Director Bob Fosse has been considered problematic, a workhorse, an adulterer, and a genius. His legacy from years as a director and choreographer has made him a legend of stage and screen. His third wife, Gwen Verdon was a legend herself. Verdon had already captured three Tony Awards by the time the two wed in 1960. Yet Fosse’s serial infidelity uprooted their family on numerous occasions. For a couple that could rule Broadway, Fosse and Verdon were constantly at odds. FX’s new series on their relationship, Fosse/Verdon,” looks to bring their incredible collaborations to life. With Sam Rockwell and Michelle Williams playing the respective icons, FX struck Emmy gold.

“Fosse/Verdon” follows the famed couple over the course of their relationship. The series opens with Fosse (Rockwell) directing “Sweet Charity,” a film that would go on to be a bomb for Universal. Even with good reviews, many attributed Verdon (Williams) as the savior of the film. We later see their intense collaborations on other projects, including “Cabaret,” “Damn Yankees,” and her dramatic acting career. The two reach incredible heights creatively, even as Fosse’s self-destructive tendencies take a toll on their relationship.

Plenty will be written about the spectacular performances at the center of the series. Thomas Kail, a veteran director of the stage, will be the revelation for TV fans. He showcases total control over every aspect of the project. He masterfully captures the intimacy of Fosse and Verdon’s relationship, competition, and partnership. Utilizing extreme close-ups on many of the performers, he lets their emotional performances shine.

The editing is flashy, bouncing between time periods and even allowing for in-shot flashbacks. The cinematography and sound design further enhance Kail’s vision. The sound design, in particular, features ambitious craftwork for the small screen. The sound team combines the scores, the ricochet of tap dancing, and sounds of the theater to place you inside the minds of the dynamic creators. Kail brings some of Fosse’s experimentalism to television. In the process “Fosse/Verdon” becomes one of the more unique television experiences of the decade.

Showrunner Steven Levenson deserves immense credit for digging into the unsavory parts of the relationship. Every moment between the two feels like the struggle to hold their lives together. He also allows Kail to experiment with the visual language of the show but does not let that detract from the narrative. Together Levenson and Kail make for a brilliant combination. Each episode breathes on its own while playing into the grand narrative of their tumultuous relationship. You’ll get swept up in the story and want more from the end of the first episode.

Unsurprisingly, Rockwell runs through the scenes like a tornado. Fosse becomes a fully realized legend in the actor’s hands. He brings all the good and bad tendencies of Fosse to life with surprising realism. Even the way he lets the cigarette hang from his lips as he spits direction feels transformative. Rockwell brings emotional complexity to a man who could never stop his fast and dangerous style of living. He also proves more than capable of performing the dance numbers. This is easily career-best work.
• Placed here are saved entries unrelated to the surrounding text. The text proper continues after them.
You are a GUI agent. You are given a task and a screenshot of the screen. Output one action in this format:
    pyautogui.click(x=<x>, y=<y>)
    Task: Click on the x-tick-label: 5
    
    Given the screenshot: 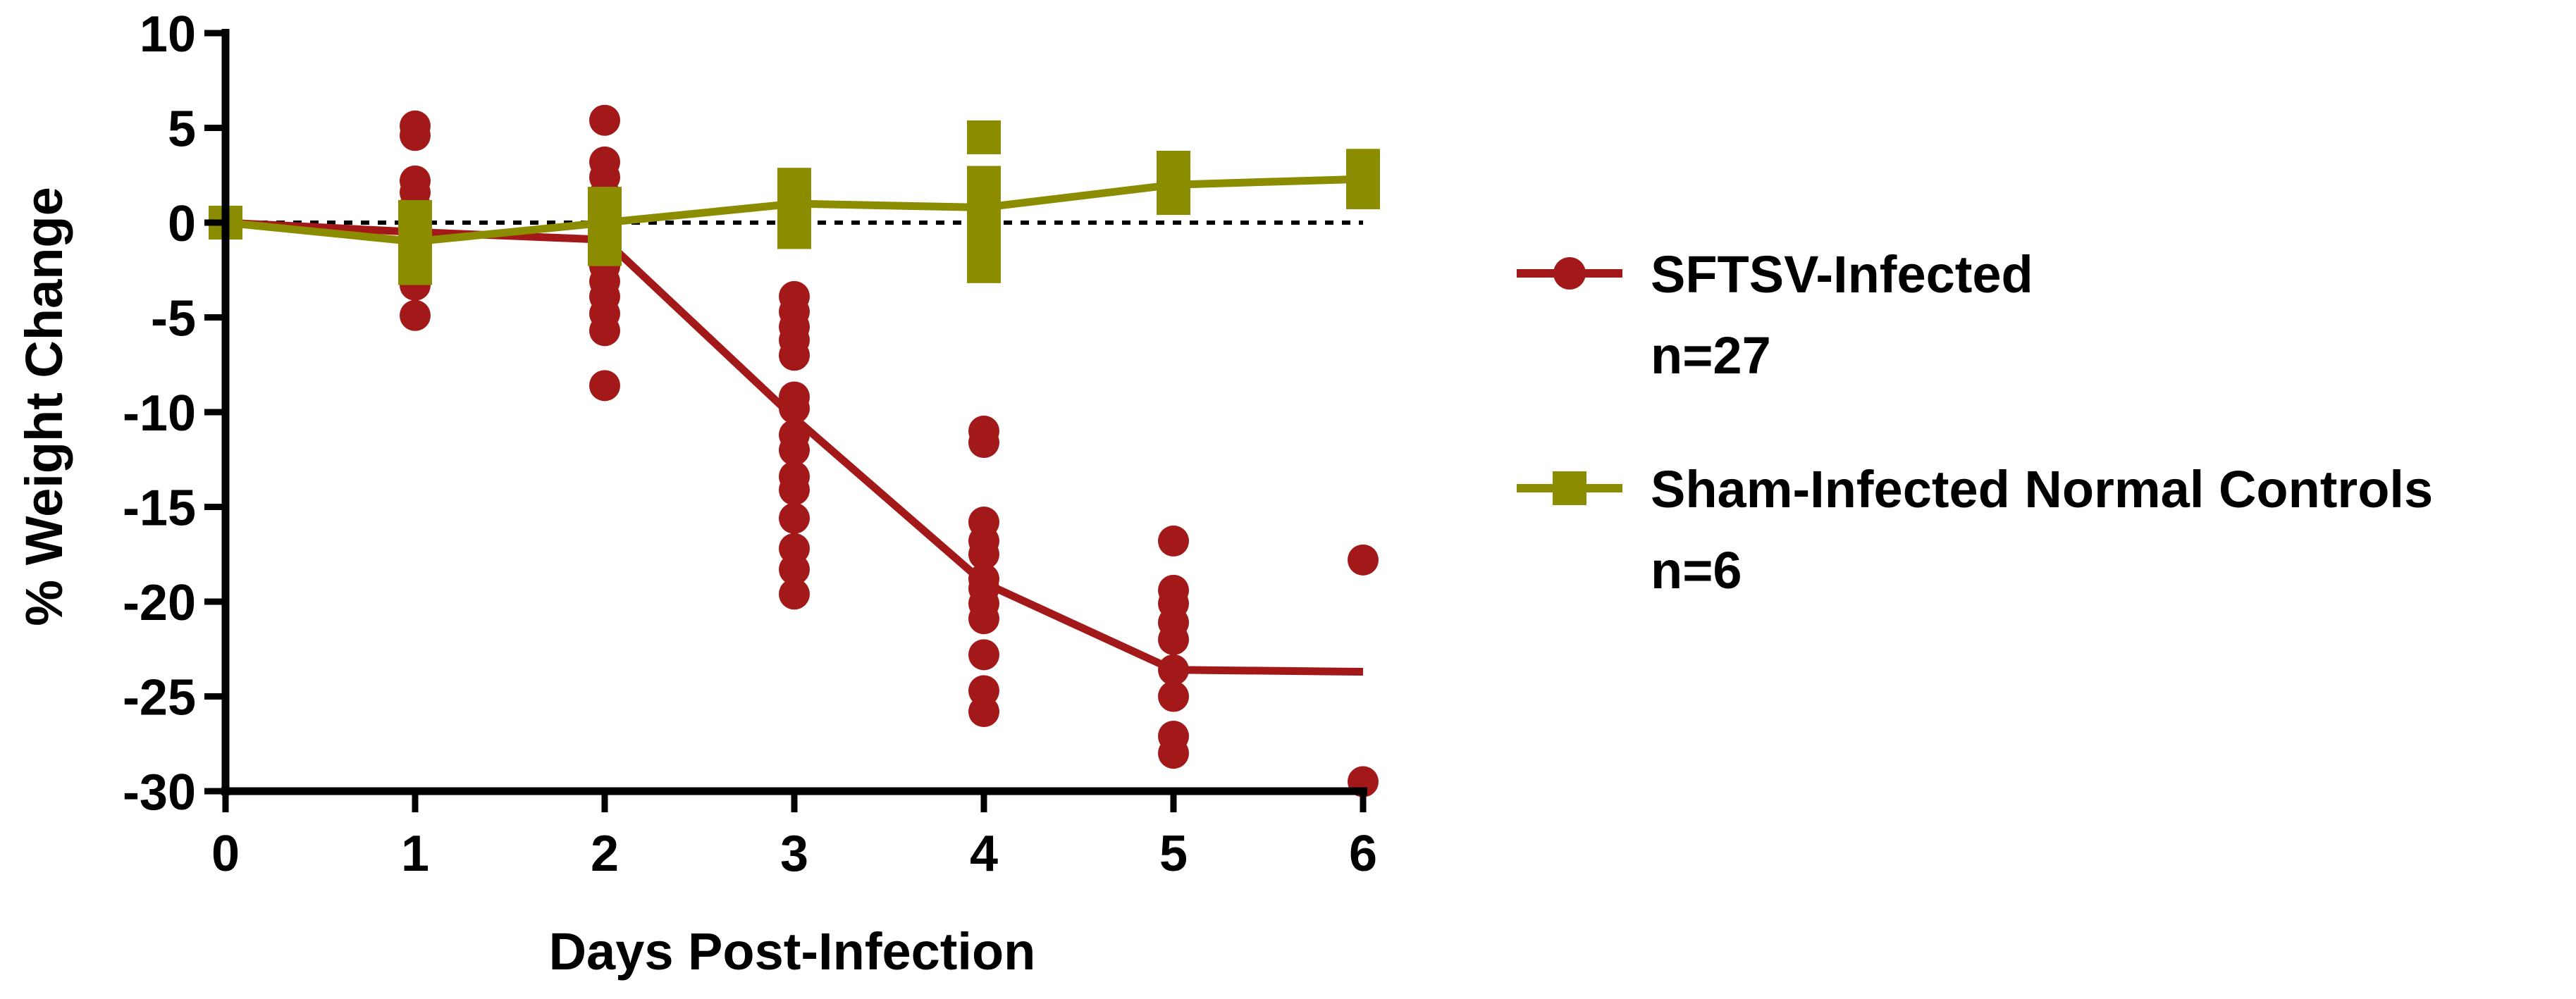 What is the action you would take?
    pyautogui.click(x=1174, y=854)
Like Roy Schneider in “All That Jazz,” he captures all of Fosse’s charisma and electricity that made him an icon.

Michelle Williams brings Verdon to life with internal and subtle work. We’ve seen Williams’ talent as a dramatic actress over the years. “Fosse/Verdon” gives her the ability to really dive into the actress. She embodies the traits of mid-century performers, often playing up the bubbly aspects of her personality in public. Yet when Williams uses her eyes to bring the levels of pain into Verdon’s story, it is undeniably effective at striking at our emotions. While the camera occasionally lingers on Williams for too long, her performance feels authentic. Even as you find strands of Williams’ past performances, she takes over for stretches that will make you forget about Rockwell.

When the two work together, they riff off each other expertly. The fights showcase the fire between them, with ratatat comebacks that look to lay each other out. Their brutal honesty and chemistry are undeniable. You question why they would ever share the screen with someone else. They’re magnetic, and they rise to the challenge of carrying the attention of the audience in nearly every frame of the series. “Fosse/Verdon” never had to sell us on the talent of each performer, but you’ll be happy they never hold back.

“Fosse/Verdon” pops off the screen with fun and experimental visuals. The work is worthy of the two icons extraordinary careers. Levenson and Kail should be clearing their mantles for hardware for the impressive work on the series. Expect “Fosse/Verdon” to get dark, deep, and emotionally crippling. Yet it will undeniably be one of the most talked about experiences on television this Emmy season.